Identify each line in the entries below that contains the word "size", matching case exactly, and copy those lines.

* Start AVAILABLE DATA *

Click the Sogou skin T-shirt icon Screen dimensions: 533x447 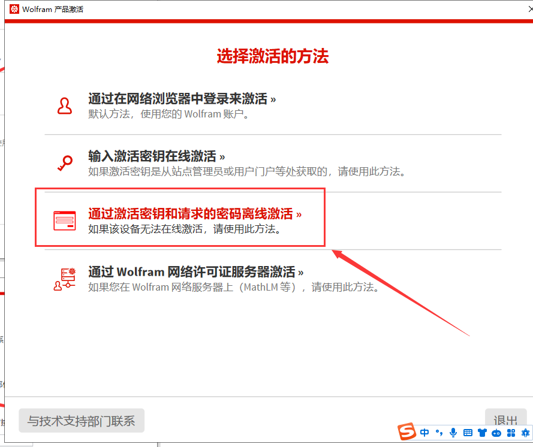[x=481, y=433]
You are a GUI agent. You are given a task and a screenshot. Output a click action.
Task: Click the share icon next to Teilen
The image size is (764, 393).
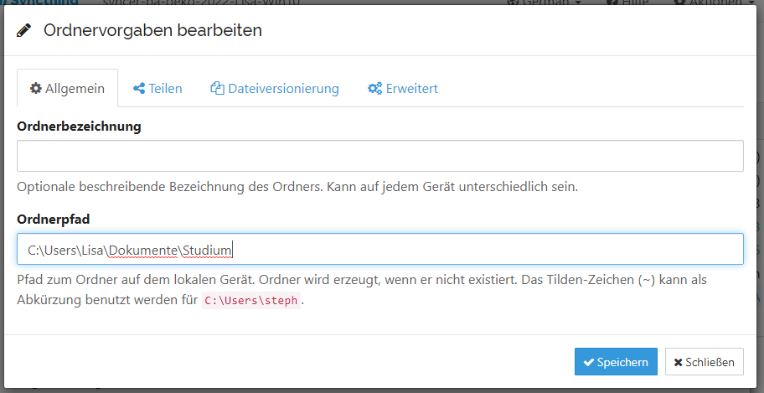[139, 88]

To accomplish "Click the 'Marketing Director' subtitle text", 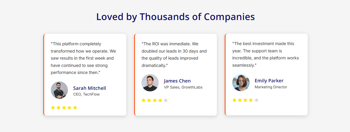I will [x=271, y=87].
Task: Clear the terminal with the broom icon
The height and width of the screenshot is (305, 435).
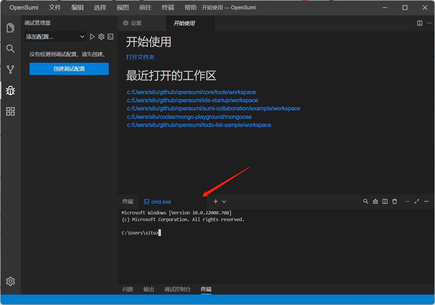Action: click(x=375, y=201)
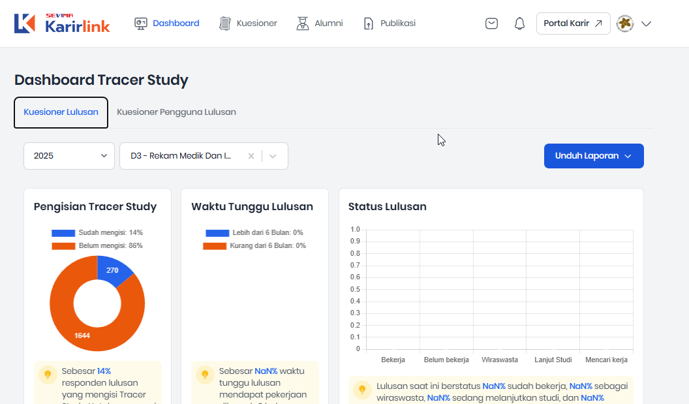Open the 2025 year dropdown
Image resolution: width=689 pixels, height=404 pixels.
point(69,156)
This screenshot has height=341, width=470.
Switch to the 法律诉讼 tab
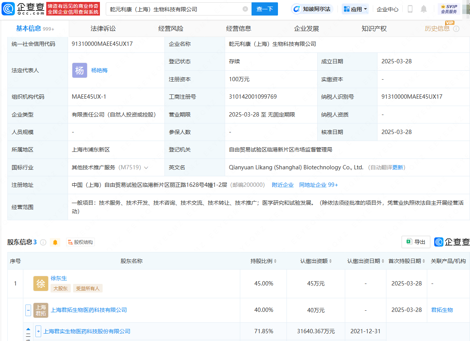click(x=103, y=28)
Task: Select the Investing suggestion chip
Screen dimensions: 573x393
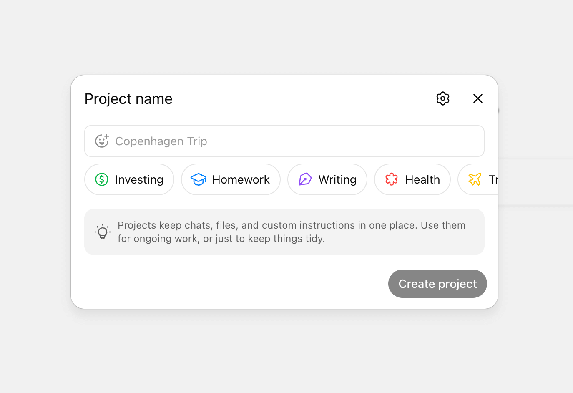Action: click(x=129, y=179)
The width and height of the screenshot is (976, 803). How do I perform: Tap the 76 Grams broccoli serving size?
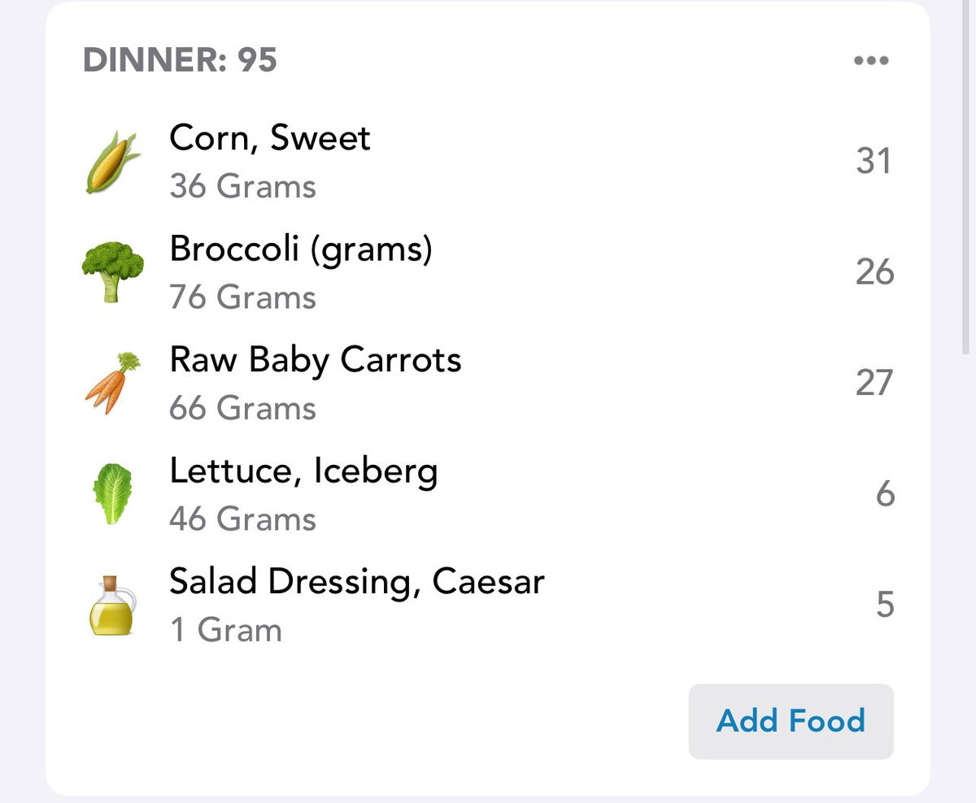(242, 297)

* End AVAILABLE DATA *

- **THE ANSWER**
The image size is (764, 393).
The width and height of the screenshot is (976, 803). How do I perform: Tap the 76 Grams broccoli serving size?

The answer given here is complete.